显而易见的是,在现场没有受伤的人就只有柴军和佘紫而已。
钻进郭警官的车子里后,柴军自来熟地跟郭警官笑道:“郭警官,幸好今天是你亲自过来,不然我都不知道怎么跟你的同事说才好。要是你的同事还不认识我,那我可就头疼死了。”
“亏你还知道事情严重。”郭警官瞪了柴军一眼说:“在江南市闹市中聚众斗殴,这么疯狂的事情也就你才能做得出来。今天幸好是我过来,如果是我的同事,肯定要让你受点苦头。”
柴军摊开手,一脸无辜地说:“我也没有办法啊,我和小紫好端端地在喝奶茶,那些家伙就冲过来要打我们,就连小紫都不放过,我总不能不保护小紫吧?郭警官,小紫可是你同事的表妹,我要是不保护她,你的同事第一个不放过你。”
小紫坐在后车厢,认真地点着头帮腔道:“郭队长,我可以证明柴哥说的全部都是真话,真是那群人主动惹我们的。你想想看,我们只有两个人而已,我还需要被保护,怎么可能主动招惹十多个人?”
柴军冲着小紫打一个眼色,然后竖起大拇指。
因为这辆车子里只有柴军、佘紫、郭警官三个人,柴军也不掩饰什么。
郭警官显然是猜到会有这种情况发生,所以他的身后虽然本来跟着不少人,但是都被他赶到别的车子里去。

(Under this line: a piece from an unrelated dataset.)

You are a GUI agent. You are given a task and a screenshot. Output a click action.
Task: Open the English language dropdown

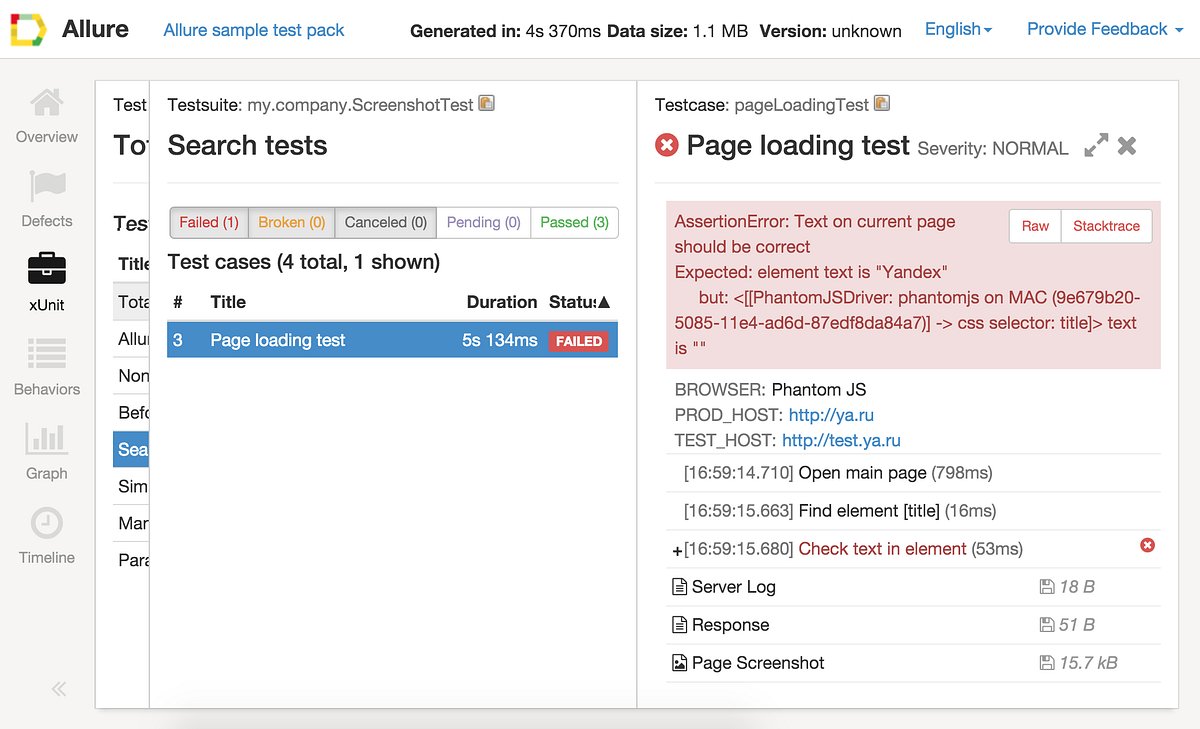click(x=957, y=29)
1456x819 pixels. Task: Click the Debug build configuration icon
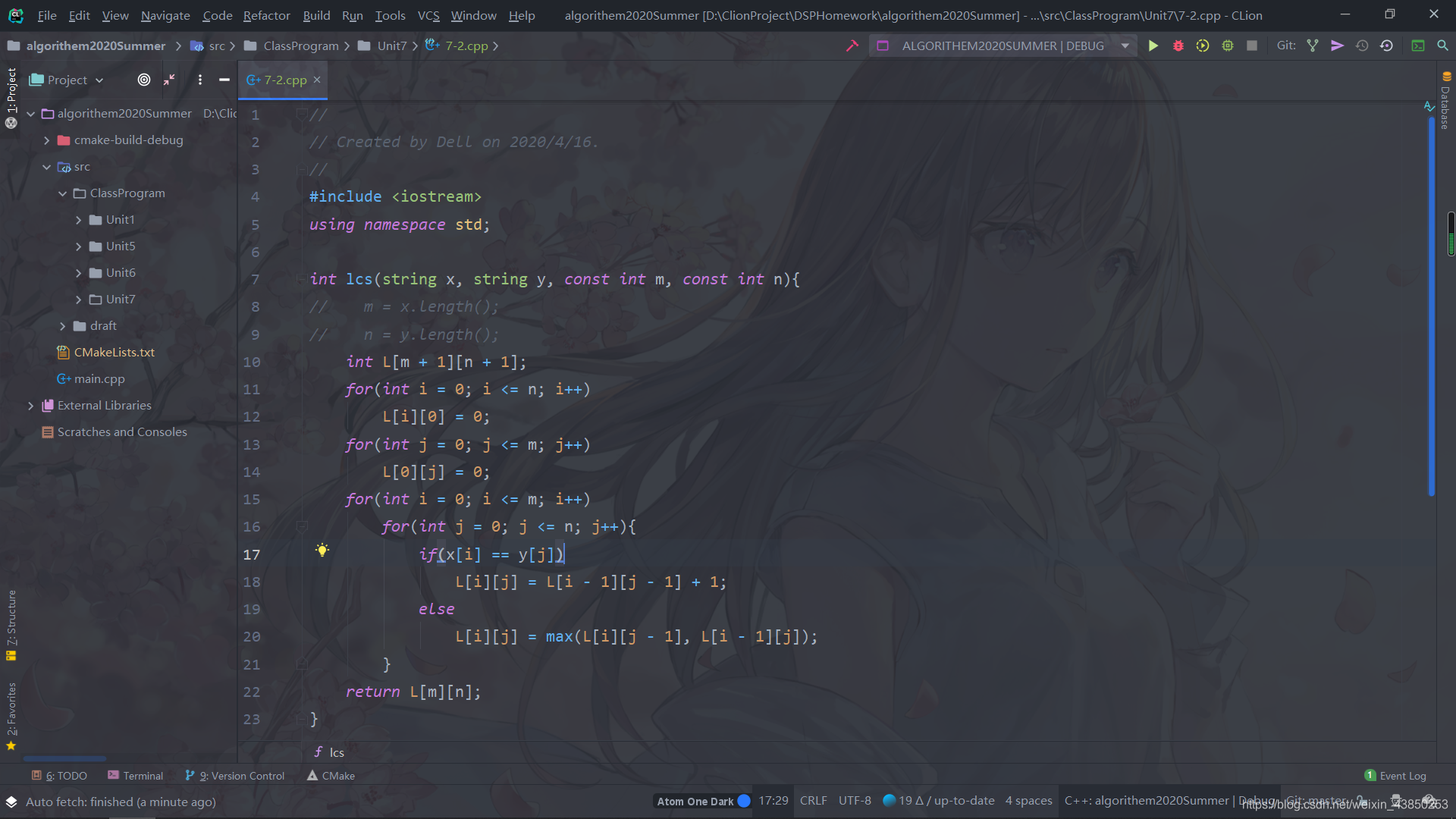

不过即使车子里没有外人,郭警官依然忍不住翻一个白眼,很无奈地说:“你们这种嬉皮笑脸的态度可别在我的同事面前露出来,不然我面子上也不好看。等会儿回到局子里做笔录,你们都给我认真的。”
顿了顿,郭警官在开车的同时又吐槽道:“我们明人不说暗话,你们说那群学生主动招惹你们,我信,但是你小柴说自己没有办法才出手,打死我我也不信。你小子要是真不想打,有的是办法可以带小紫开溜,别以为我不知道你的本事。”
柴军自然知道这一点,嘿嘿笑起来。
柴军毕竟数次帮助郭警官收集金三爷的罪证,并在金三爷的安保系统里来去自如,将金三爷安排的保安都当作空气。和金三爷的那些安保人员相比,韩平这群保安算得了什么?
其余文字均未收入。